Felix toll rises to 98
Two days after the storm hit, dozens more bodies were recovered along the Miskito coastline that stretches across the Nicaragua-Honduras border.
The US, Honduran and Nicaraguan soldiers searched remote jungle beaches and the open sea on Wednesday for survivors and cadavers after Hurricane Felix claimed at least 98 lives, many of them Miskito Indians who died fleeing the Category 5 storm.
Two days after the storm hit, dozens more bodies were recovered along the Miskito coastline that stretches across the Nicaragua-Honduras border, including at least 44 indigenous fishermen whose bodies were found floating at sea, emergency officials said.
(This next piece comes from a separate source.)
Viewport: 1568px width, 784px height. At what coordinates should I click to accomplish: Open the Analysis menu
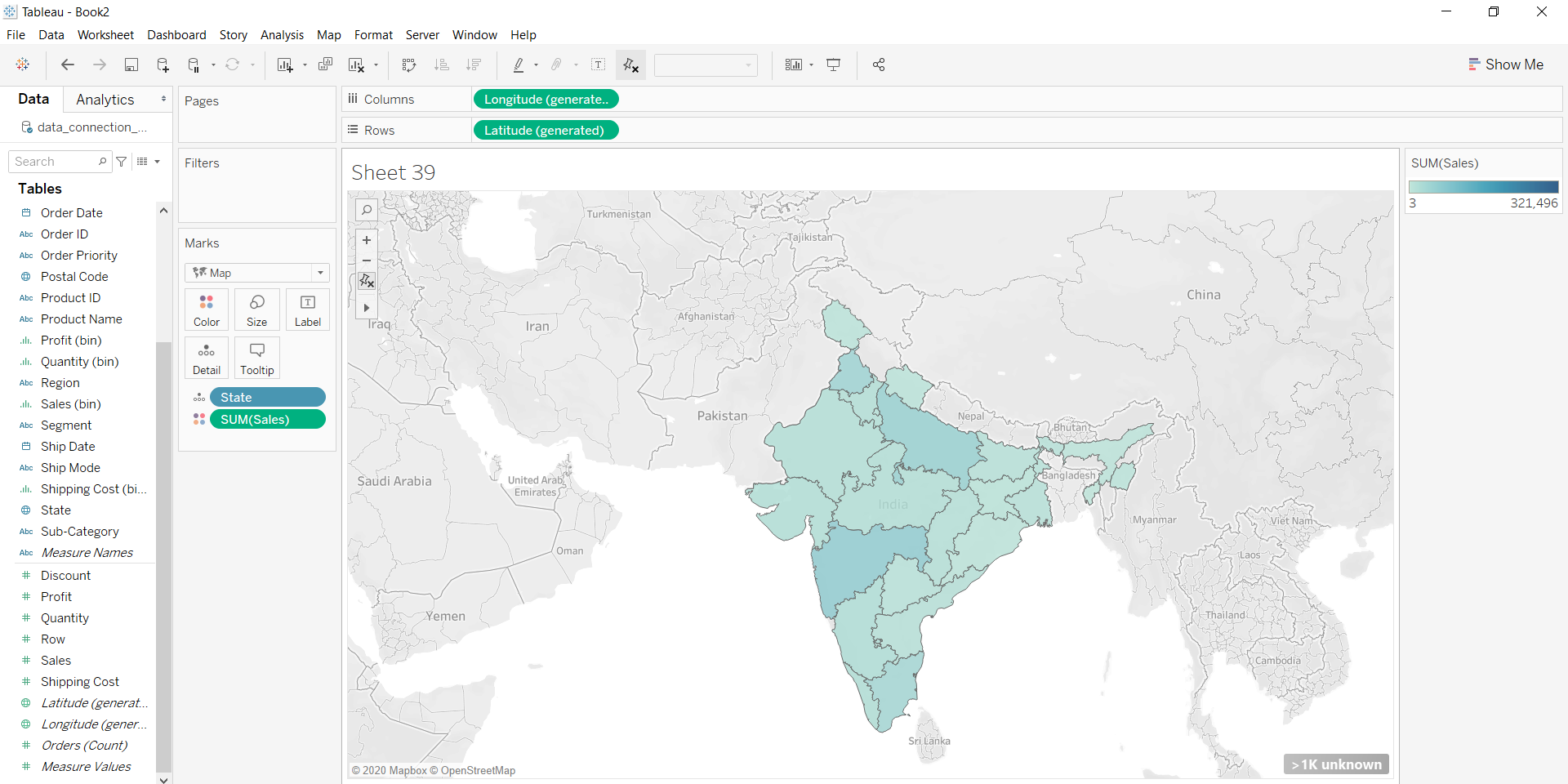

Abelino Cox, a spokesman for the Regional Emergency Committee, said the death toll from Felix had risen to at least 98, including two people who died in the village of Sing Sing, 60 kilometers (40 miles) north of Puerto Cabezas.
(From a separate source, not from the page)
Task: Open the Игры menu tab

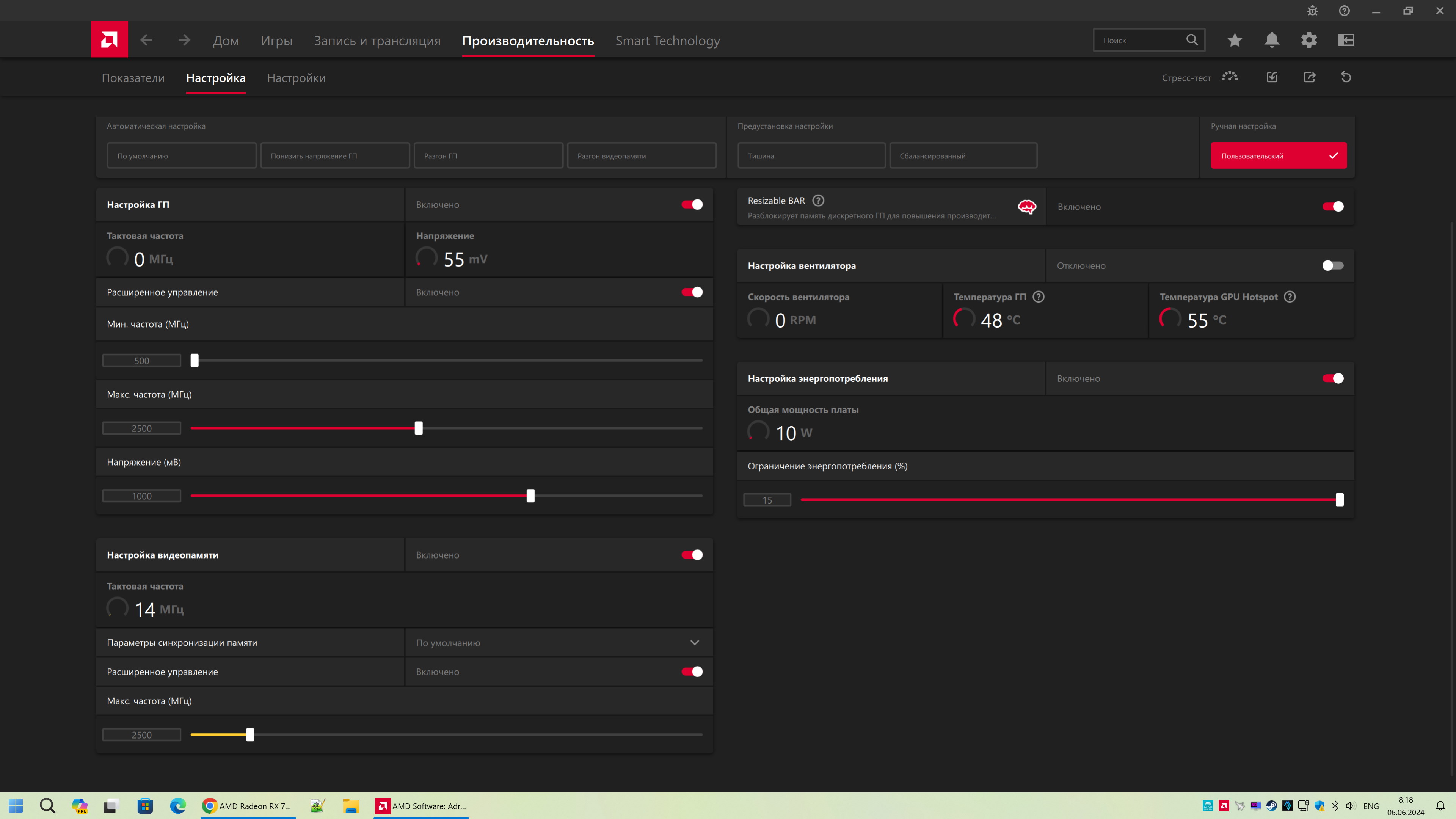Action: point(276,41)
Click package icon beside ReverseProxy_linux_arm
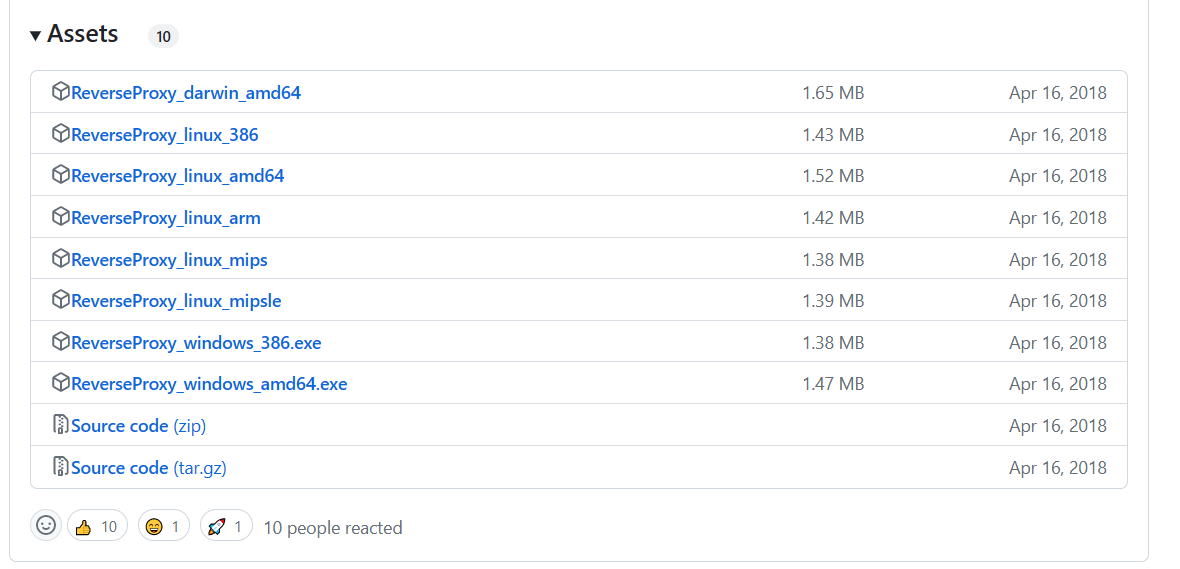The image size is (1180, 569). [x=61, y=217]
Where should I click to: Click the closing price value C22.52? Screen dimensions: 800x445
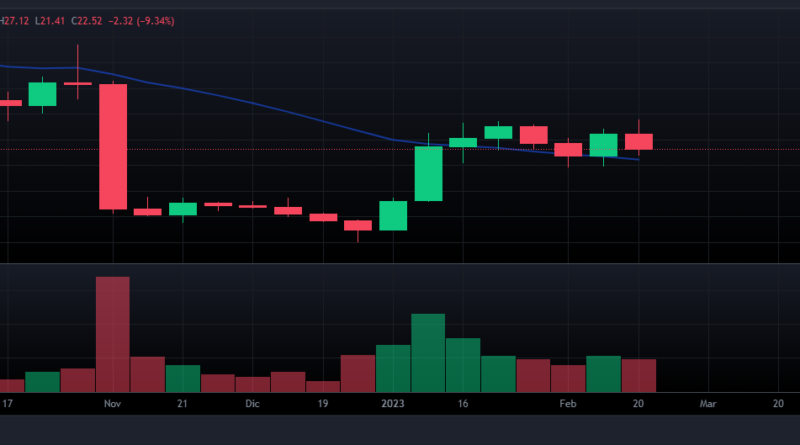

The storm also completely destroyed the ethnic Zumo and Mayagna Indian community of Awastingni, located 90 kilometers (55 miles) northwest of Puerto Cabezas, Cox said. Fourteen members of the community were missing. "This is horrifying," said committee official Brooklin Rivera, who lives in the area.
Felix damaged or destroyed 8,000 houses in and around Puerto Cabezas and 18,000 Nicaraguans are living in shelters, civil defence officials said.
Earlier on Thursday, rescuers found at least 25 bodies floating in waters off Honduras' coast and another 32 people were still missing after their village was destroyed and the boats they fled on capsized. Some 52 survivors washed ashore or were found clinging to debris.